## Your objective
Pull out each line of the entries below that contains the string "width", treating uppercase and lowercase letters as different.

##### Record extracts #####

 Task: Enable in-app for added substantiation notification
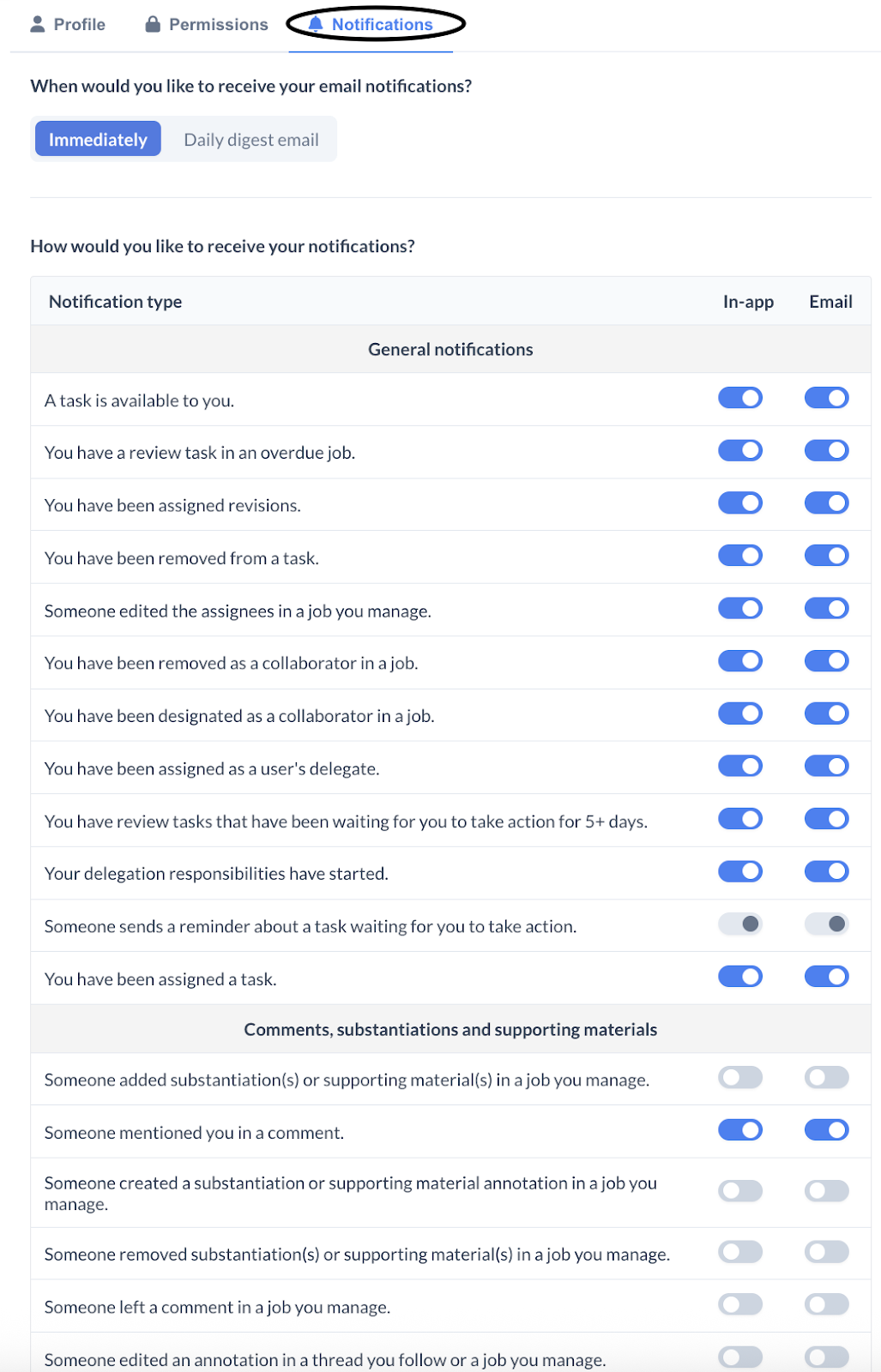(740, 1078)
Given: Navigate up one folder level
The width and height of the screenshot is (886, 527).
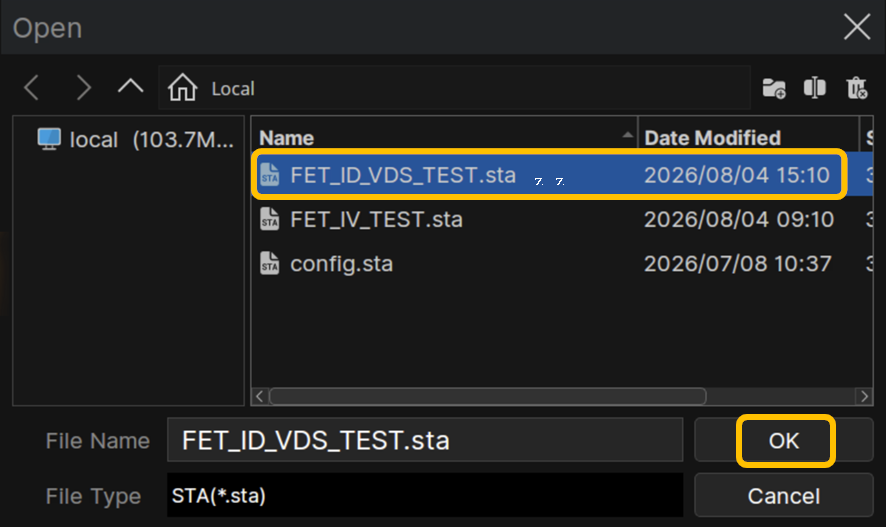Looking at the screenshot, I should point(131,86).
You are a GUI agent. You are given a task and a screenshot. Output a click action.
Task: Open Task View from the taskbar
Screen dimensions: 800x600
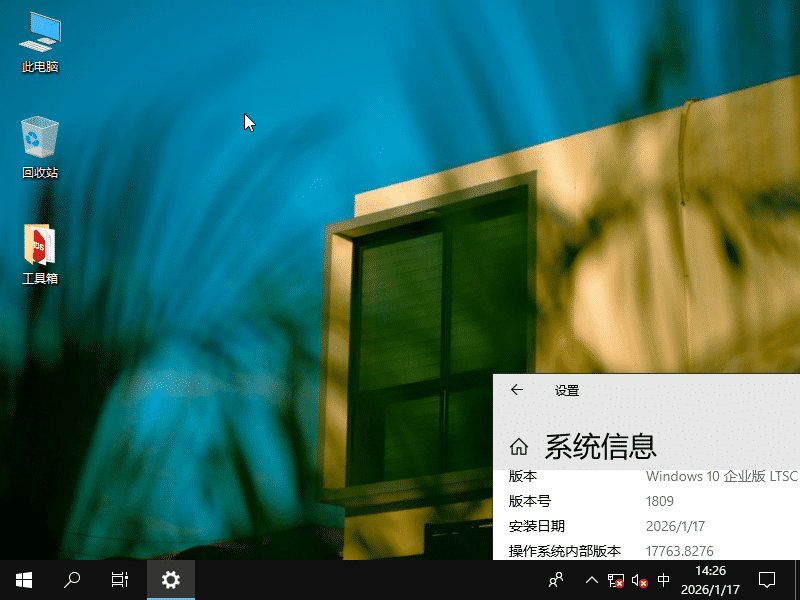coord(120,579)
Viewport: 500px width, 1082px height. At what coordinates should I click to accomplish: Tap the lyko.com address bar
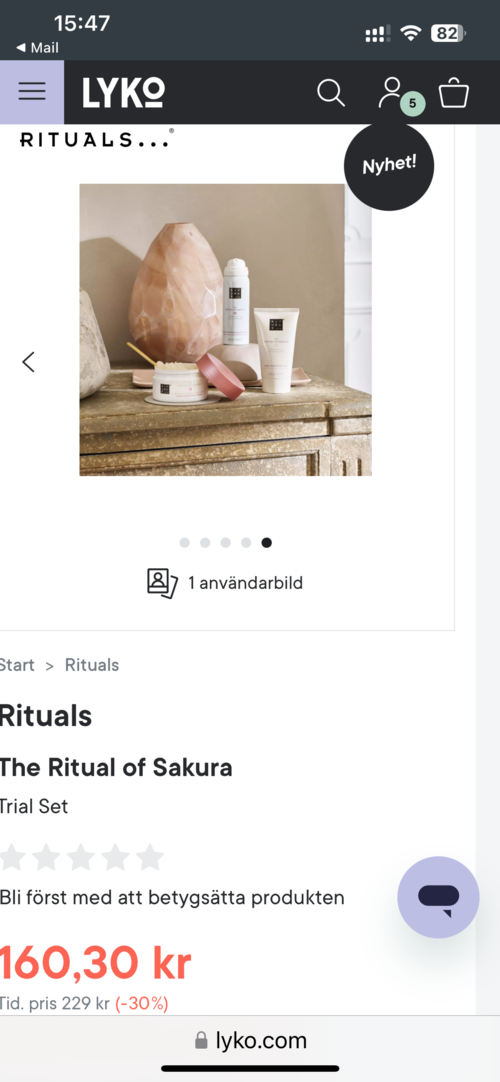click(250, 1041)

#####

## Worked solution
The width and height of the screenshot is (886, 527).
Viewport: 500px width, 1082px height. At what coordinates should I click to accomplish: Tap the lyko.com address bar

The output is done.